● Extracted text:
═══
And then there is Oceania Cruises, which has just celebrated its 20th anniversary in the best way possible - with a new ship, Vista, the cruise line’s first new ship for a decade, christened in the Maltese capital of Valletta in May.
They say the best things in life are worth waiting for and Vista was certainly worth the 10-year wait. She’s a beauty, similar in layout to her sister ships Marina and Riviera (but a tad smaller at 1,200 capacity), which will please Oceania Cruises fans, but with some inspired changes and a quality finish that has taken the line to another level.
The decor is softer and I love how new designs in the restaurants have incorporated multiple partitions so the venues feel more intimate. The floating lilypad loungers in the pool are also great. There are only six, though, so you have to be quick to bag one!
On the dining scene, Jacques, the French restaurant on Marina and Riviera, is replaced by Ember on Deck 5, a casual steak, burger and mac ‘n’ cheese type eatery that I suspect many will find a welcome break from all the fine dining. Aquamar Kitchen, a new restaurant on Deck 12, serves a healthy salad and wrap-style menu at breakfast and lunch that acts as a counterbalance to the burgers and fries dished out in Waves on the other side of the ship.
═══
● Listed entries:
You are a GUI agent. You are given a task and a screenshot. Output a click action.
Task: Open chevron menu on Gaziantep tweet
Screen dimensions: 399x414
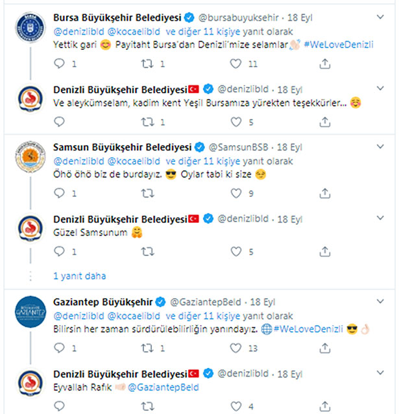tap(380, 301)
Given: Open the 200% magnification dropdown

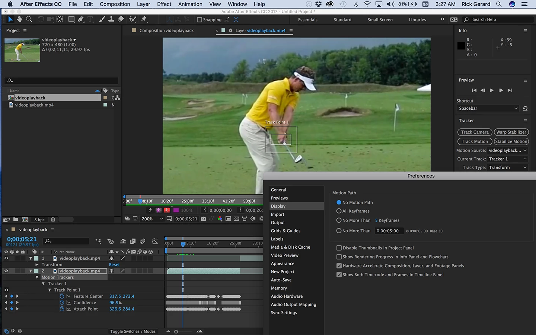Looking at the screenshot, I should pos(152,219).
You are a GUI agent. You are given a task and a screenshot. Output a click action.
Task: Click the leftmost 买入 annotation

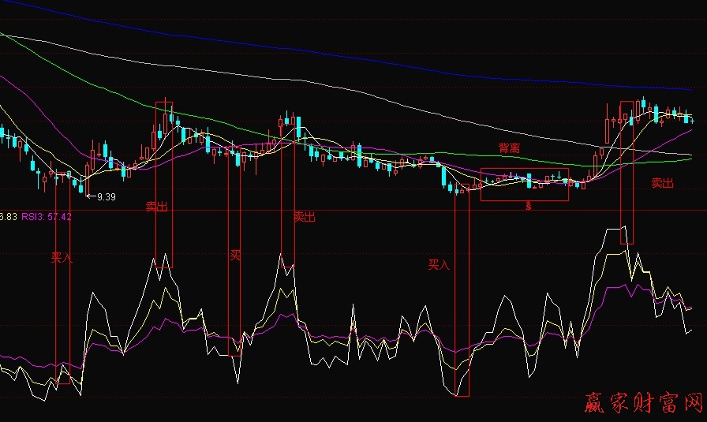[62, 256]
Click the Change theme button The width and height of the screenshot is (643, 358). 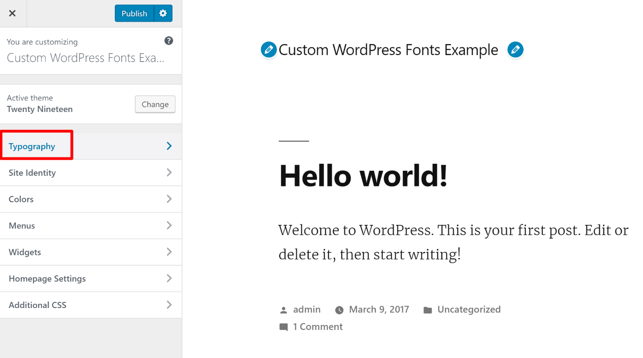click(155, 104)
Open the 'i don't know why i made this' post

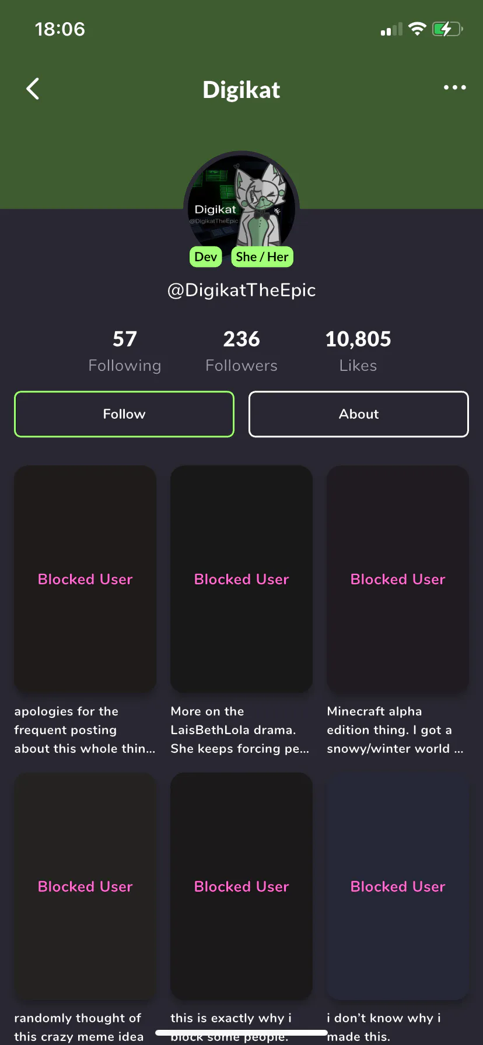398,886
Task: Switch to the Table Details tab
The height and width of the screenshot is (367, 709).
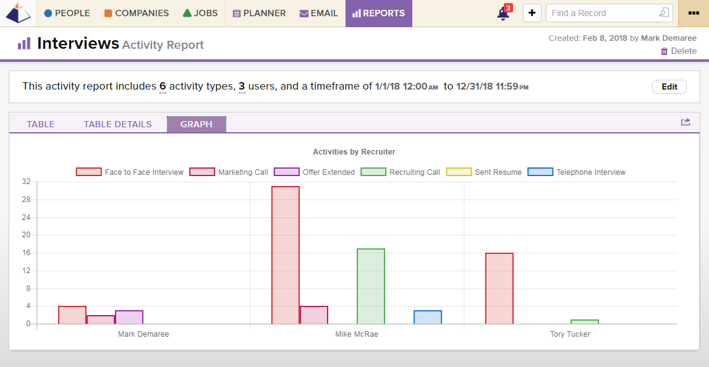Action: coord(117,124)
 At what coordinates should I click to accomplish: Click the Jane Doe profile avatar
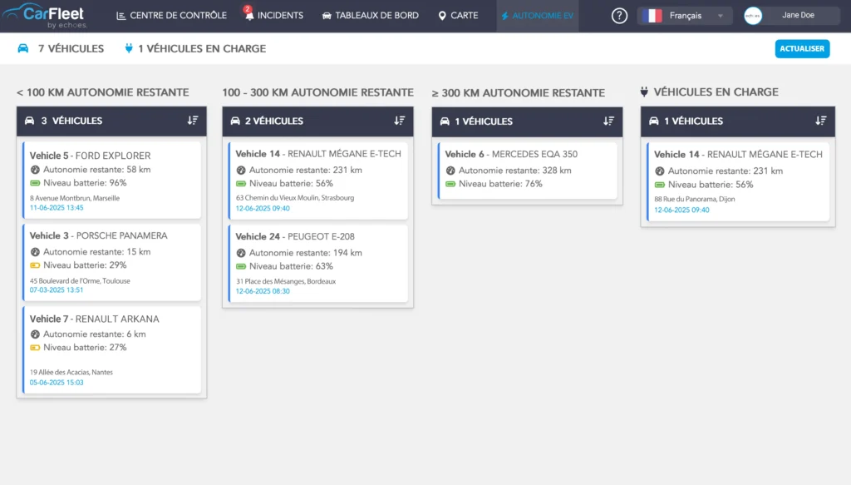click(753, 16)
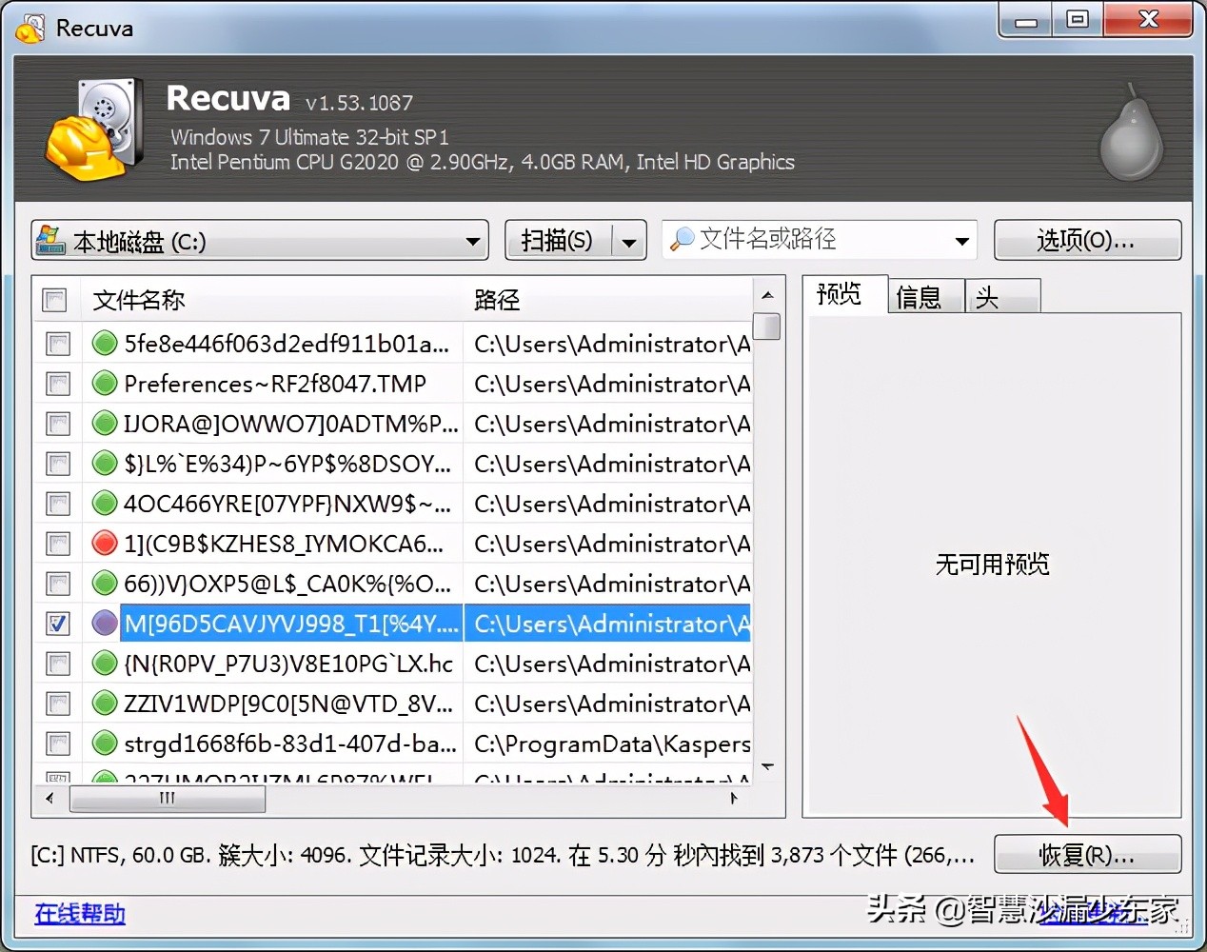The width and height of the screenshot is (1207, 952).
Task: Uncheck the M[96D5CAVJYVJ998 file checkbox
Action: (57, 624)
═══
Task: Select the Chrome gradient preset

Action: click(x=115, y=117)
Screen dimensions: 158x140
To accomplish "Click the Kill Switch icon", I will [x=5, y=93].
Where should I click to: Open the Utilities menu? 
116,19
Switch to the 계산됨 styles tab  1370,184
═══
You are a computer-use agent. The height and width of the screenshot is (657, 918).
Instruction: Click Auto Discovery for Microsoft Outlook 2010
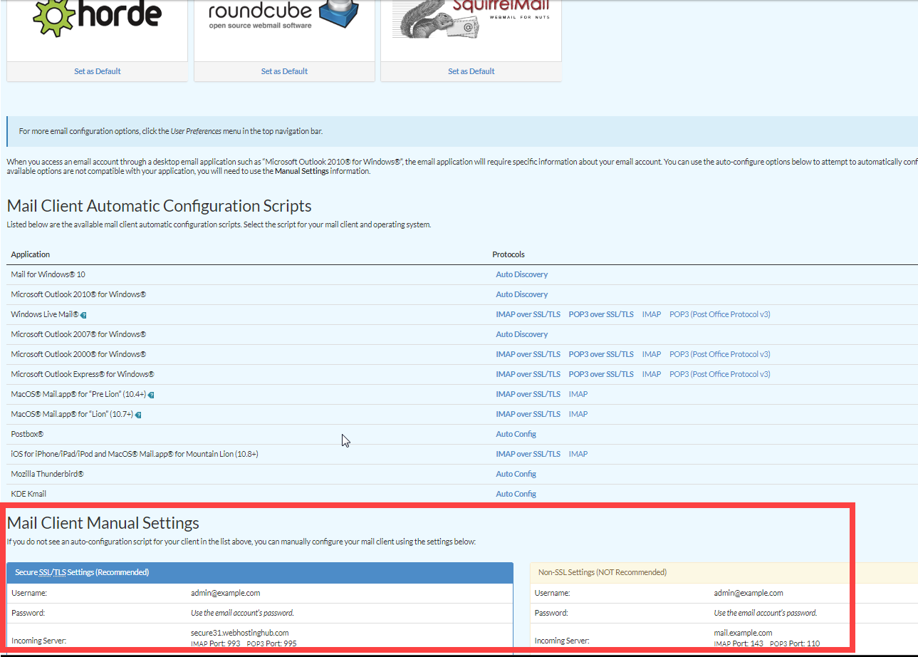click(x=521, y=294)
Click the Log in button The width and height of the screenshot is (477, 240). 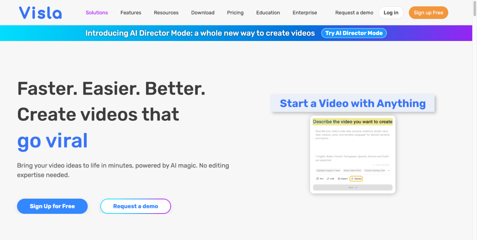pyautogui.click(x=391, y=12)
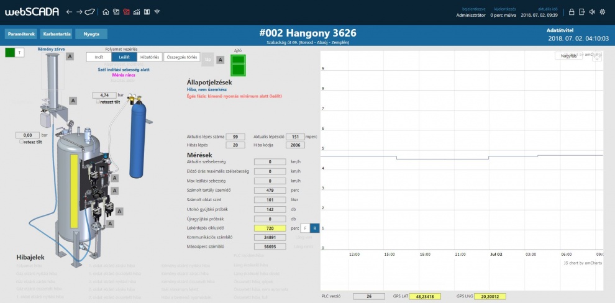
═══
● Problems and tasks:
- a) According to the passage on Oceania Cruises' Vista, in which city was the ship christened?
- b) Name every restaurant mentioned in the passage on Oceania Cruises' Vista.
- c) Extend the passage on Oceania Cruises' Vista by writing the next few sentences that follow its last line.

● Expected results:
- a) Valletta, the Maltese capital.

- b) Jacques, Ember, Aquamar Kitchen, Waves

- c)
Both venues are complimentary, as are Toscana (Deck 14), Polo Grill (Deck 14) and Red Ginger (Deck 5), three long-standing Oceania Cruises favourites back for another outing. Add them to the Grand Dining Room, the Terrace Cafe and the made-to-order pizzas in Waves in the evenings, and you can dine in a different place every night of the week for free (or you can splash out on a six-course Dom Pérignon tasting experience for $395pp in Privée, a private dining room for just eight people).
And then there are the inside cabins. Or, more to the point, the lack of inside cabins. They’ve all been scrapped on Vista - hooray! - and the extra space has been used to add bathrooms fit for a suite, complete with large rainforest showers, to all outside and balcony cabins. The bathrooms were the talk of the ship, which proves better than any description I can come up with. What a brilliant move that was.
But back to the anniversaries, because there is another I must mention. Come 2024 it will have been 14 years (a milestone marked with ivory, apparently) since Celebrity Cruises started sailing from the UK, so it is celebrating by bringing the lovely Celebrity Apex to our shores next summer.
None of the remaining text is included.